Date: Sun, 11 Nov 2001 19:30:34 -0800 (PST) From: colin roald
Well, I've bounced back and forth across Phang Nga Bay a couple of times, but I've finally found the little island beach "resort" I'd been looking for, with friendly hosts, cheap bungalows ($5/night), a tiki bar and a volleyball net. Have done a lot of travelling in the last few days, since leaving Penang, through beautiful country -- turquoise waters and sheer-sided green limestone cliffs -- and by a ridiculous number of different means.
Date: Sat, 17 Nov 2001 22:17:24 -0800 (PST) From: colin roald Subject: koh lanta
I've just left Koh Lanta this morning -- rode a minibus for a couple hours through rubber plantations to the town of Trang, where I am waiting for the night train.
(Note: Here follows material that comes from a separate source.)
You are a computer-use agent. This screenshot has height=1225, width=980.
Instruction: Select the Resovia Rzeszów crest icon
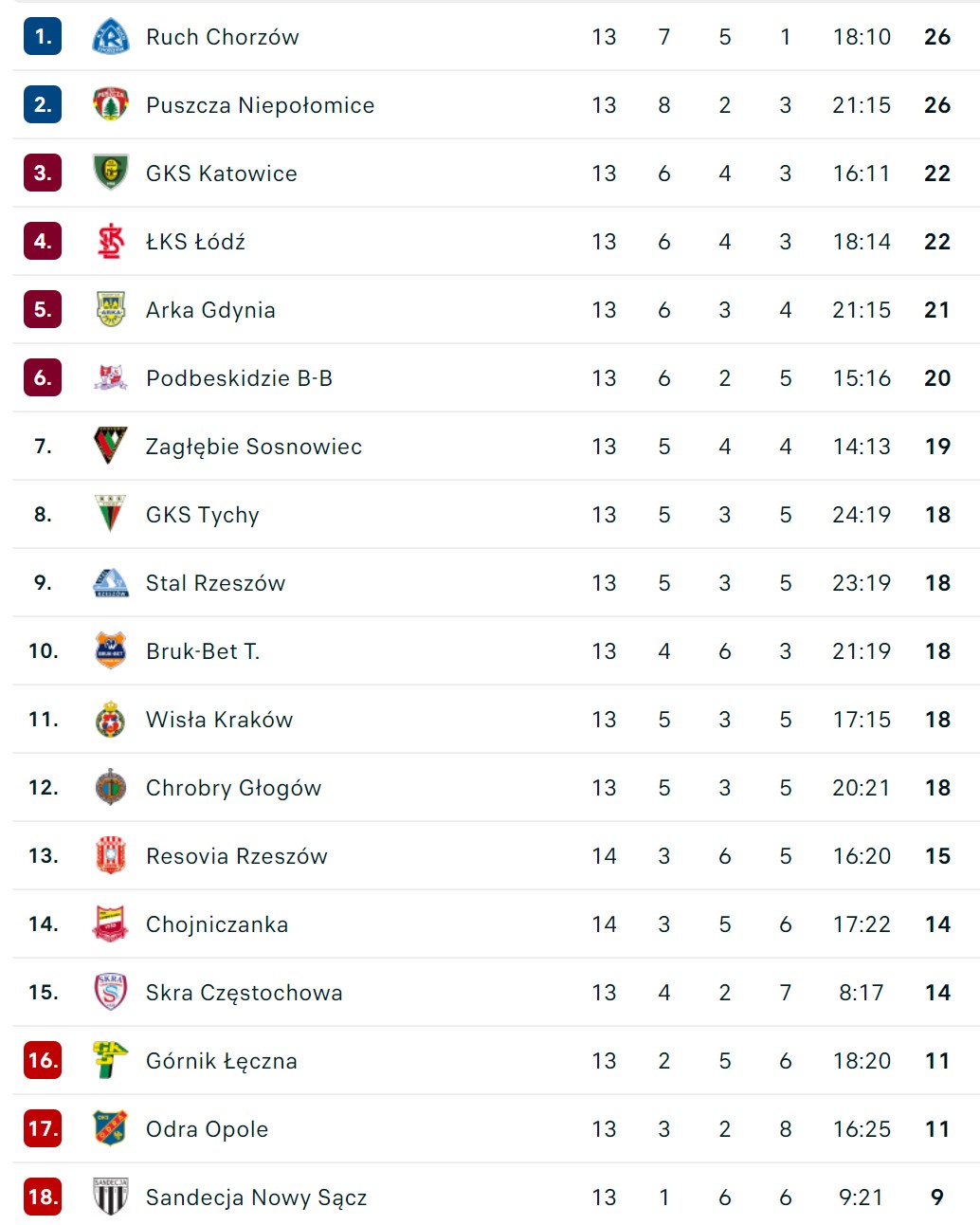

I've got a couchette reserved -- it's 17 hours to Bangkok. It took a bit of work to gather the initiative to break free from the beach, but I'm now looking forward to some stimulation in the big city.
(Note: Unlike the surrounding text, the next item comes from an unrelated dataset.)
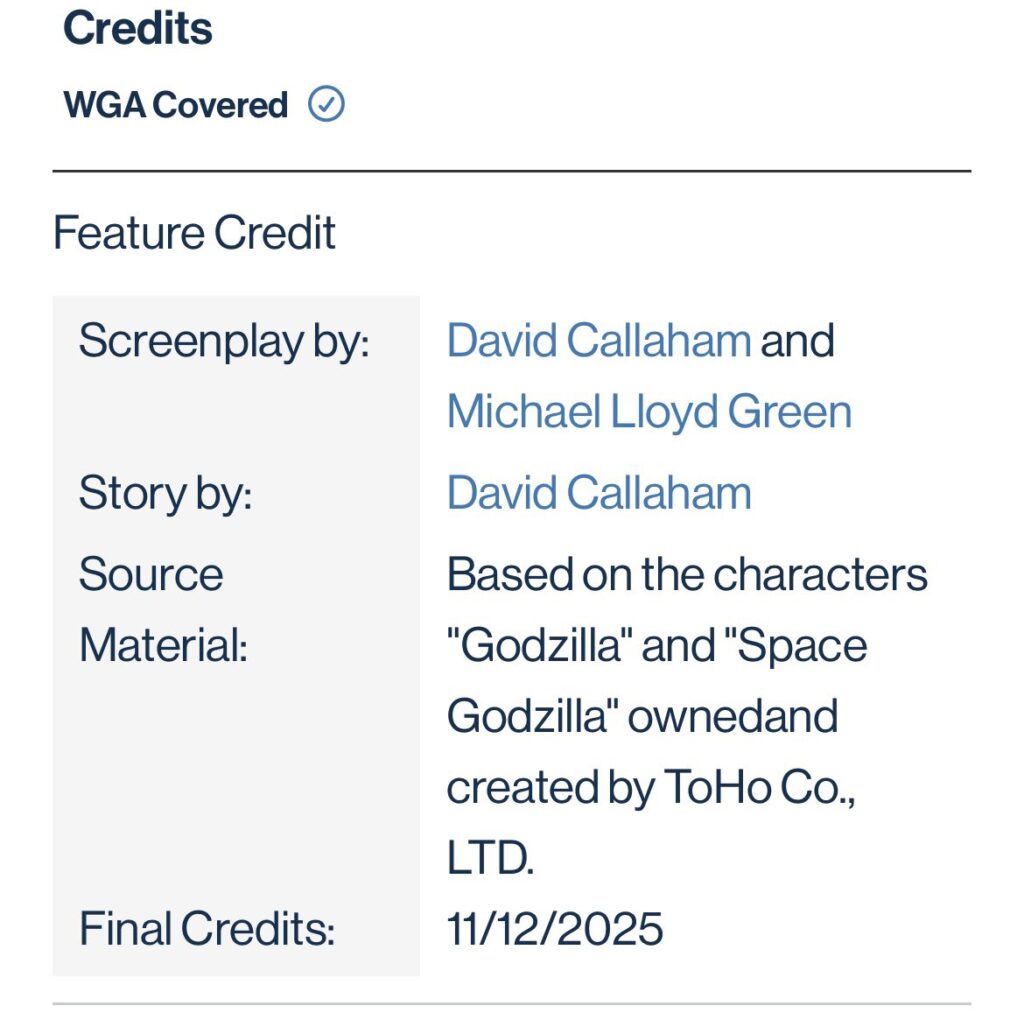The height and width of the screenshot is (1013, 1024).
Task: Click the 'Screenplay by:' label
Action: point(224,341)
Have had a blast on Koh Lanta -- it's still very rural and undeveloped. They're building as fast as they can, but it looks like all local money -- no big foreign hotels or expensive tourist infrastructure. The roads are dirt, red clay, and there are still chickens and goats and a few cows and water buffalo wandering around. The fancy houses have cinderblock walls and tile roofs, but no glass in the windows -- most of the rest of the places are wood or corrugated-aluminum shacks. Some have electricity, but not many seem to have plumbing. Driving along the road at night, you generally see people's lives pretty much open to view.
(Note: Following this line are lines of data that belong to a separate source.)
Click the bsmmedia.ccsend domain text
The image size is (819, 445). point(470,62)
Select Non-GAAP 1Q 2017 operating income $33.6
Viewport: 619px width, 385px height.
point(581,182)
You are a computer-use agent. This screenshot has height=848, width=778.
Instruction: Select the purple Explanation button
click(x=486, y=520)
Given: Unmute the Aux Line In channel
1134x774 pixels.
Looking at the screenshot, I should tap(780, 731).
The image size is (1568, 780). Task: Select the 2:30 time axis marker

Date: Tue, 20 Nov 2001 00:57:04 -0800 (PST) From: colin roald Subject: big chang 40 baht
Khao San Road is a bizarre place -- possibly the densest concentration of backpackers in the world, kind of a free-for-all 24-hour street fair. Calling it "Khao San Road" makes it sound bigger than it is; Khao San itself is basically a two-block-long side street, and the area as a whole is maybe eight or ten square blocks, not that Bangkok has square blocks. It's packed with discount travel agents, pirate CD sellers, fake designer clothing, Osama bin Laden t-shirts, miniature disco balls, wind-up cellophane flying butterflies, henna tattoos, $3-a-night guesthouses (I'm relatively at the Ritz paying $7.50 for mine), and of course, rows and rows of cheap bars. You walk down the street after dark and you constantly pass Thai women singing out "big Chang 40 baht" (which is nearly the only English they know) -- ie., double-size bottles of Beer Chang for 40 baht, or about 95 cents. Little bars are set up any place there's room for a couple of table, including nearly all guesthouse lobbies and up and down the sidewalk (any place not occupied by someone selling counterfeit press cards). There was one guy with serving a full bar out of the pop-top of a red velvet Volkswagen minibus -- it's hard to describe exactly, but it's the kind of thing that I thought had died with disco.
Date: Fri, 23 Nov 2001 06:50:16 -0800 (PST) From: colin roaldSubject: a muddy old river and a reclining buddha
Was "One Night in Bangkok", from the "Chess" soundtrack, only a hit in Canada, or do you Americans know it too? I find myself humming it -- "I get my kicks *above* the waistline, Sunshine."
I think this note will be something of a miscellany.
Date: Thu, 29 Nov 2001 01:07:48 -0800 (PST) From: colin roaldSubject: angkor
I'm in Phnom Penh now, and since my last message was from Bangkok I have a lot to cram into this one.
I'm really enjoying Cambodia. The place is poor and has had a terrible recent history, but the Khmers are wonderful -- friendly and welcoming and -- I'm not sure how else to say this -- really quite cute. Broad smiles. squashed noses, and the most perpendicular jug ears you've ever seen.